Tuesday, November 2, 2010

the buenos aires apartment


after a strenuous, stressful apartment search that lasted for almost three weeks (as we verged on homelessness), brandon and i have found a place to live that looks and feels like it is going to be superb. contrary to my previous statements, we are not going to be living with an old woman and a shy middle-aged woman in a mediocre porteƱo neigborhood. instead, we will be living in san telmo, an area of buenos aires known for its narrow, cobblestone streets and beautiful, old architecture. san telmo is the oldest neighborhood of buenos aires and while for awhile it was a bit shady, in recent years, it has turned into a happening, flourishing place. there are lots of bohemian shops and little bars. the largest outdoor market happens every sunday in san telmo. it's cheaper than palermo, but not any less hip, if you ask me. and as for the house itself (yes HOUSE) it is owned by three sisters who rent out the five rooms to internationals looking for temporary residence. currently living there: american, french, and peruvian occupants. someone else was looking at a room today. and then brandon and myself will be taking one room. the house has a large, fully-stocked kitchen, two sunny and gorgeous terraces, one with a giant grill, a nice little patio that overlooks the tree-lined little street that extends from the living room. if you can't tell, i'm truly excited about this. i can't wait to live there (we move on thursday). not the best part of it all, but a nice perk, is that this room is the cheapest of everything we have looked at. how is it possible that our favorite place costs the least? well, sometimes everything happens to work out.
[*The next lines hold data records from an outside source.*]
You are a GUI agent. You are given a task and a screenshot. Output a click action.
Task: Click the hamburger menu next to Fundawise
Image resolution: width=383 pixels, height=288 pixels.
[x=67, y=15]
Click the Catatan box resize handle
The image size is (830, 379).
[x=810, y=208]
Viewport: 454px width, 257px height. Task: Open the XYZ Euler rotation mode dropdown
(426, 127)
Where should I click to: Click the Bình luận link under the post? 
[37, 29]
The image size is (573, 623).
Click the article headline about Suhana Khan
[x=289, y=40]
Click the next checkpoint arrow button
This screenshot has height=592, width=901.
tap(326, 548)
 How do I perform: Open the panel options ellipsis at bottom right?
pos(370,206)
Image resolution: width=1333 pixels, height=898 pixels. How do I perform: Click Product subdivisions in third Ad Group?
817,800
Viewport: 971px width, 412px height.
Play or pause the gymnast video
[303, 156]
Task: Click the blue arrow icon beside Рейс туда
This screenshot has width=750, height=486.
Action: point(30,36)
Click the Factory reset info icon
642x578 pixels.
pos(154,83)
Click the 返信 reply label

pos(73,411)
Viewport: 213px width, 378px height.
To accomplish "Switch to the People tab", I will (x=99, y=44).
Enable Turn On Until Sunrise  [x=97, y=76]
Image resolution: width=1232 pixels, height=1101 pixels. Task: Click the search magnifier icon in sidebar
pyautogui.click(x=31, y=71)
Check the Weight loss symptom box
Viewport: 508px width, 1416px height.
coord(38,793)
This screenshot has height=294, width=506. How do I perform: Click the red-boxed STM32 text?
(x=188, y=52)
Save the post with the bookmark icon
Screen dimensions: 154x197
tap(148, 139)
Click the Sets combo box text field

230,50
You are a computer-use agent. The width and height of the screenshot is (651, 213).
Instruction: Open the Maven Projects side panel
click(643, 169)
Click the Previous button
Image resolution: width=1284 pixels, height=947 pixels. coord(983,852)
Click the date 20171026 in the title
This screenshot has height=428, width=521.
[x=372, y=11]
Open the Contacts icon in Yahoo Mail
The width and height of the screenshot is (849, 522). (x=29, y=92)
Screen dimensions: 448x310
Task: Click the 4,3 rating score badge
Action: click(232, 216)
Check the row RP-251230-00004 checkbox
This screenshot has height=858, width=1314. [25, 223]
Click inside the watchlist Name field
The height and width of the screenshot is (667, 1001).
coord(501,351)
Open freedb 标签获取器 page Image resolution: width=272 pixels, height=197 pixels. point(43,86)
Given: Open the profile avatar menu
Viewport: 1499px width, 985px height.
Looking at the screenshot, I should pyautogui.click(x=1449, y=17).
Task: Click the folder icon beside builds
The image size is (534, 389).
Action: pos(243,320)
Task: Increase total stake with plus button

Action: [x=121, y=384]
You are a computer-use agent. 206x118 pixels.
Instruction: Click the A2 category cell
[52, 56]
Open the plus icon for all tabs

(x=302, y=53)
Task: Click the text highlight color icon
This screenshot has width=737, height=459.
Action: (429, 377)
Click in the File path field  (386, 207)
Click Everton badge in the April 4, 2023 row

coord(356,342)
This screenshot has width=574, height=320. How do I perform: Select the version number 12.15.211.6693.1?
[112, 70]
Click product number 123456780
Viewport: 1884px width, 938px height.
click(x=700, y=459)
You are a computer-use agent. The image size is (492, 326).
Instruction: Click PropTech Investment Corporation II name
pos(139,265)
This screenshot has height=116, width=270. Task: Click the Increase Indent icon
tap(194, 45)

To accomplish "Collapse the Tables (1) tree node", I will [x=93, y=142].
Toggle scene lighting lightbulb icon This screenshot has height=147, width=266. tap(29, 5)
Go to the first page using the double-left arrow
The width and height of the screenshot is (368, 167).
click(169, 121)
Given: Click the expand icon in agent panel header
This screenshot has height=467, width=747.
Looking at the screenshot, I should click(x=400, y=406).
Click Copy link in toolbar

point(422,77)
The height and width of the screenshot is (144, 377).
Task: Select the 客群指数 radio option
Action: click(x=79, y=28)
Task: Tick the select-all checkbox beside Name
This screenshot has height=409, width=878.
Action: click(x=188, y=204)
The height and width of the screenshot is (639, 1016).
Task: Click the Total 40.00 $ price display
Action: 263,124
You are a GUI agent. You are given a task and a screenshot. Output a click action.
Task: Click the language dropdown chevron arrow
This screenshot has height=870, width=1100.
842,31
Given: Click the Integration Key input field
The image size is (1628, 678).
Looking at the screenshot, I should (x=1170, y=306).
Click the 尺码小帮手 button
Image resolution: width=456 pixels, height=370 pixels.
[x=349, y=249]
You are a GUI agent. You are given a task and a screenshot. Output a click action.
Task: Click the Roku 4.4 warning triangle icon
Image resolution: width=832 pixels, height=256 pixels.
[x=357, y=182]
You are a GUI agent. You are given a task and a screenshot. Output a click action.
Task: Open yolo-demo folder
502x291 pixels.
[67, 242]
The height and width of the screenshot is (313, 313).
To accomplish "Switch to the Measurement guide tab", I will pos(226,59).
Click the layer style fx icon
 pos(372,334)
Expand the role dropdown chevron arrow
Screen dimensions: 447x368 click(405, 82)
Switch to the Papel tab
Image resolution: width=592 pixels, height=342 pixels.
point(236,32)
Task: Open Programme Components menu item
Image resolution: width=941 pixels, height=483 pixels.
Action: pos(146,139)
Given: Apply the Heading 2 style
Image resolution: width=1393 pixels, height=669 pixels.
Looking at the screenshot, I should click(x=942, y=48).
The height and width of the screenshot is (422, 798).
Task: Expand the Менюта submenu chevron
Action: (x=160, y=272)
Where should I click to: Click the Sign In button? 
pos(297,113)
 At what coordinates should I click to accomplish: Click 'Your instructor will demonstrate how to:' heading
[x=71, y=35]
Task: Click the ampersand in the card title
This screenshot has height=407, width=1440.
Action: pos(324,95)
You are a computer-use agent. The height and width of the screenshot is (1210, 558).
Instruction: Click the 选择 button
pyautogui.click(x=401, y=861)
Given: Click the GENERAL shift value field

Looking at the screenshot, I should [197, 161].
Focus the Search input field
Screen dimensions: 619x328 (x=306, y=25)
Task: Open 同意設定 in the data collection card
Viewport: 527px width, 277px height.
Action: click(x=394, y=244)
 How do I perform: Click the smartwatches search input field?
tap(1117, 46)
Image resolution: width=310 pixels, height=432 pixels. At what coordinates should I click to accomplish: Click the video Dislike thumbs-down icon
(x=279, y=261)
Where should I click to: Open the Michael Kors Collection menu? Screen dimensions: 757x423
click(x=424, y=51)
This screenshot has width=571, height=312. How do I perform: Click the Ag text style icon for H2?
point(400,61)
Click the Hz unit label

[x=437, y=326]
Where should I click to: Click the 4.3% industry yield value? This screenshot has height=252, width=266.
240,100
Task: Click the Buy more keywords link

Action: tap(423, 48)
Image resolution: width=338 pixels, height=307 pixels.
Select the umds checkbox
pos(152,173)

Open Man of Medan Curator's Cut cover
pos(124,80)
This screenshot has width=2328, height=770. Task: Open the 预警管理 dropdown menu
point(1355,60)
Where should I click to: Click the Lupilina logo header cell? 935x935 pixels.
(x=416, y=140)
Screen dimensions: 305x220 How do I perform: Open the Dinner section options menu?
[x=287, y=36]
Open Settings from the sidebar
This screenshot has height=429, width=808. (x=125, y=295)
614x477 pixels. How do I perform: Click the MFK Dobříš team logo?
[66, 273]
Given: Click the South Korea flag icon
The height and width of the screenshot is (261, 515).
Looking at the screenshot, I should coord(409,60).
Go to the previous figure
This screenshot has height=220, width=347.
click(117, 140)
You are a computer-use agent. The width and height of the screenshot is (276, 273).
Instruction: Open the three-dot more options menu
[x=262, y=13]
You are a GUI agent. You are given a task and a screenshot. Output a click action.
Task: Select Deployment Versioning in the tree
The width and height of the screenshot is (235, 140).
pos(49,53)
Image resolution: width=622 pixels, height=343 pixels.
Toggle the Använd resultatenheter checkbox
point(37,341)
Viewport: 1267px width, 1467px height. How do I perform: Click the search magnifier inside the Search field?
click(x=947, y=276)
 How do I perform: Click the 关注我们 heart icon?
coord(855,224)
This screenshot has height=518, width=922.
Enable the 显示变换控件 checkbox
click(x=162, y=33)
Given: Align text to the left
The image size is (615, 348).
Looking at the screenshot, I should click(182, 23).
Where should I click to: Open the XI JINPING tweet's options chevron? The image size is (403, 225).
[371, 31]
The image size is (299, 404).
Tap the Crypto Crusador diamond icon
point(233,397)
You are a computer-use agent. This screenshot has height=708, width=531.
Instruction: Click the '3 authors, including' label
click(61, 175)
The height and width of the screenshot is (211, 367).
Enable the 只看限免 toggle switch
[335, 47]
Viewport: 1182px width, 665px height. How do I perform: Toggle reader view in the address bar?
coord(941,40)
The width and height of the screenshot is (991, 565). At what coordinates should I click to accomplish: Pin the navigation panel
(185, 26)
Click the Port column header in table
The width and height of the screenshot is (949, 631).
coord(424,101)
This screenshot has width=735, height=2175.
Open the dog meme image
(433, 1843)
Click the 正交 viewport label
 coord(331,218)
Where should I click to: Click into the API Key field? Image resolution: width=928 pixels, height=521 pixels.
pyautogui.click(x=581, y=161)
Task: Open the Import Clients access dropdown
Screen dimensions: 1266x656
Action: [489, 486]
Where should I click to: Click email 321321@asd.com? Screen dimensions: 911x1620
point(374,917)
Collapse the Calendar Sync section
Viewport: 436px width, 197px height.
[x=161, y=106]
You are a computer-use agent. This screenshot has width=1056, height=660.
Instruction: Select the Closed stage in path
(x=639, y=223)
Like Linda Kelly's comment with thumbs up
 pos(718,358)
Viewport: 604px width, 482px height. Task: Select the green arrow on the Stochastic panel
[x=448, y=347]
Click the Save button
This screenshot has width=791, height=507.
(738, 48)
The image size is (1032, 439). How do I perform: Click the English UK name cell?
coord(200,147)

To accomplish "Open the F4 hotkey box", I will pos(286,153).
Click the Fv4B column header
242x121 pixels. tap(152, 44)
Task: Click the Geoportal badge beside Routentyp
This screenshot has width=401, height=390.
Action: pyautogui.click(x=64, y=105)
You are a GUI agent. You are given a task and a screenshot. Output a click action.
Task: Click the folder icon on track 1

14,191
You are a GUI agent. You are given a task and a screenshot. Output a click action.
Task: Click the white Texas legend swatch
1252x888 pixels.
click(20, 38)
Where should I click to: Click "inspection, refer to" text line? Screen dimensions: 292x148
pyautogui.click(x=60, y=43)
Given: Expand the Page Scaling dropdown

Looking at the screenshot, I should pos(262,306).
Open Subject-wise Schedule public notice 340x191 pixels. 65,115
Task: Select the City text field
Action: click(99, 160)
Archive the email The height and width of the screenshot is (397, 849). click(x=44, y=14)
today was a perfect day. afterward we expertly grabbed the nearby subte (our new line, linea c) to a barrio called retiro where we ordered some disappointing nachos (liquid cheese, never again) and awesome beer. this place, buller pub, is one of the few brewpubs in town. we paid a little more than we usually would for an afternoon snack/beer, but we had reason to celebrate. what's more, our friend lukas, from germany, met us there and we had a nice time with him.
now, after an evening rendezvous at the dog park in palermo, luna is happy and calm, and soon we'll be making some dinner. i wish i could share with her my excitement about her soon-to-be living quarters. she will have a whole house to roam around in, including the terraces. she will love it.